Can Congress Tell a Virtual World from the Real One?
Some say online virtual reality operations like “Second Life” have attained the stage of evolution that blogging and the Internet itself occupied several years ago. In other words, extremely immersive virtual reality games are about to explode into the public and commercial consciousness.
If you’re not familiar with online games like “Second Life,” you will be (the best primer is probably Wired’s “Travel Guide”: Google it.). Think “The Sims” on steroids, an online realm wherein your “avatar,” or cartoonish digital representation, easily enjoys the ability to communicate, post and broadcast information, go to “real” concerts and lectures, buy land and virtual personal and capital goods, and create and manufacture merchandise and services for sale to others (like condominiums).
Unlike many online game companies, Linden Labs, the creator of “Second Life,” for the most part lets entrepreneurial users keep what they earn from interacting and transacting with others. But in a twist that in itself serves as a laboratory for free-market economics, a real-world market has emerged for virtual earnings. Individuals have begun to buy and sell virtual currency. Earnings from the gaming world can be converted into U.S. dollars. Many hip companies–Adidas, Starwood Hotels, and Toyota among them–have set up shop within.
“Second Life” is no utopia. Disputes inevitably arise in “Second Lives” as well as people’s first ones, yet there is optimism that participants, in conjunction with Linden Labs (presumably a benevolent dictator), can resolve them.
Nascent public policy issues now resemble those of the Internet a decade ago. Early on, the Internet was threatened with regulation regarding content, privacy, copyright, gambling, overall governance, and more. It’s early, but “Second Life” and other Massively Multi-Player Online Games are also threatened–prematurely, I’d argue–by various forms of regulation.
Regulating the Virtual World
The Joint Economic Committee of Congress is already investigating taxing virtual economies; cyber-stalking is a problem (apparently cute female avatars get lots of attention); and also there are accusations that Linden Labs supposedly inappropriately yanked someone’s privileges and property (seemingly a rudimentary contract term issue, little different from “First Life”).

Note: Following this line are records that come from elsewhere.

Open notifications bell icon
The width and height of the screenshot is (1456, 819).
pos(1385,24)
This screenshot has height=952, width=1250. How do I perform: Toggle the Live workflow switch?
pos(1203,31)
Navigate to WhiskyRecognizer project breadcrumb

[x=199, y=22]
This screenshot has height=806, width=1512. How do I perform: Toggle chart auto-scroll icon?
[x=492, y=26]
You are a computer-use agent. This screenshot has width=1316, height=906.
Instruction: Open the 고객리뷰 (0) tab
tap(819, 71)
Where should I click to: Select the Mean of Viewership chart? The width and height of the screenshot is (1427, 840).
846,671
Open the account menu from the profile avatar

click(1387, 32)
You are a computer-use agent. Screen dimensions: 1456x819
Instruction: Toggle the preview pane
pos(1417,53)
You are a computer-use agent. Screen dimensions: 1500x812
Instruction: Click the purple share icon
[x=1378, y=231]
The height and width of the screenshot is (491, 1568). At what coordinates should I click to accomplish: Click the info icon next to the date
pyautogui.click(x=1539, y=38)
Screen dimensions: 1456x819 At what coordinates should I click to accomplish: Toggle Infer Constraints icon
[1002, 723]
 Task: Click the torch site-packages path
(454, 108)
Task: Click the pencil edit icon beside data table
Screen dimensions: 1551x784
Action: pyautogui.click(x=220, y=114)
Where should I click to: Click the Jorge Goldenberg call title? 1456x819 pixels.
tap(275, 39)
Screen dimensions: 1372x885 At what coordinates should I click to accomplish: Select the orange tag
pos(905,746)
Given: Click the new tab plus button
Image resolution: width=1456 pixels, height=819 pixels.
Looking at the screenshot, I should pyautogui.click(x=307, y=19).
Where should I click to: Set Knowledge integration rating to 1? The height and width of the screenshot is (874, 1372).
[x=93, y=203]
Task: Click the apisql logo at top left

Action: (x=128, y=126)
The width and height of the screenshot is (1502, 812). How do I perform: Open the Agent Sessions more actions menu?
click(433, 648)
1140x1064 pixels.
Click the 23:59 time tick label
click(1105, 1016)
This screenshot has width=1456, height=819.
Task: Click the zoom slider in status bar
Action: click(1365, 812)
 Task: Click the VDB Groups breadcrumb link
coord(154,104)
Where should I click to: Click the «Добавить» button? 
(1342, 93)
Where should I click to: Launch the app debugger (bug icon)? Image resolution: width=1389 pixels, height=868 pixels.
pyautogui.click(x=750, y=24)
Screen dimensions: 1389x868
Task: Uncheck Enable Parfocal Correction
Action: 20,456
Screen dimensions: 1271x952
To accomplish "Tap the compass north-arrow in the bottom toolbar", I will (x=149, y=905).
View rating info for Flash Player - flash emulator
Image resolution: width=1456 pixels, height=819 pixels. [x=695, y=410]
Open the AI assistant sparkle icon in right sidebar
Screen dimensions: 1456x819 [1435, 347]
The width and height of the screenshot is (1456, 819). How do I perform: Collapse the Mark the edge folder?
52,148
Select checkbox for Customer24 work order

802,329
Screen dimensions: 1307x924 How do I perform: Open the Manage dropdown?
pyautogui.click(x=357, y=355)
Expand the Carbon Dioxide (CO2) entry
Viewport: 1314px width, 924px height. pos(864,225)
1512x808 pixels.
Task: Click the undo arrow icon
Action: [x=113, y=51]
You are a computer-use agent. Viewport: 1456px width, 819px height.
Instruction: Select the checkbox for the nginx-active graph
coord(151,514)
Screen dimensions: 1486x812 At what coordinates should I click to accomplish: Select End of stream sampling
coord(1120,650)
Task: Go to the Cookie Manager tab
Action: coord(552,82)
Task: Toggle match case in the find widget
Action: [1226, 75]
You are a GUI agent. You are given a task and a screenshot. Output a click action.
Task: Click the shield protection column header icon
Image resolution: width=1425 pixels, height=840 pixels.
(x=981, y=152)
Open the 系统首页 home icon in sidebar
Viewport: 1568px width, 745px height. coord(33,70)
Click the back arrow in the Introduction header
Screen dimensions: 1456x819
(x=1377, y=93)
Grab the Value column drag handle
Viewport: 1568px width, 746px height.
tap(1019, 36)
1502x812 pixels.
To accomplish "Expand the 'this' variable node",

Can political regulation be avoided? “Second Life” is a grand experiment: Those appreciative of today’s numerous revolutions in communications, of which “Second Life” is one striking example, have a stake in keeping voluntary, private networks like “Second Life” as unregulated as possible, or at the very least, relying on existing law that obviates the need for harmful regulatory adventurism.
Networks like “Second Life” are already proprietary and less subject to the lack of authentication that afflicts the “capital-I” Internet and makes private discipline of online misbehavior difficult.
Indeed, the source of so many of the Net’s problems (spam, privacy, pop-ups, even intellectual property piracy) has been its status as a “commons,” along with interventionism that, I’d argue, inappropriately attempts to force or keep it in that role–witness the so-called “net neutrality” debate today, which would deny network owners like AT&T and Verizon the right to easily offer tiered pricing to enable premium services like enhanced speed and security.
As an ultra-proprietary network–albeit one residing within the overarching Internet–“Second Life” has the advantage of not starting out with the utopian “openness” presumptions that, while in many ways a blessing, in other ways plague the non-proprietary Internet and have made irreconcilable differences and regulatory disputes an ongoing fact of life.
And if “Second Life” loses its benevolent reputation? Happily, there can be infinite virtual online worlds beyond “Second Life” to browse and occupy. Some are already in the works. Digital reincarnation may be something more real than even “Second Life,” perhaps only the first of many, imagines.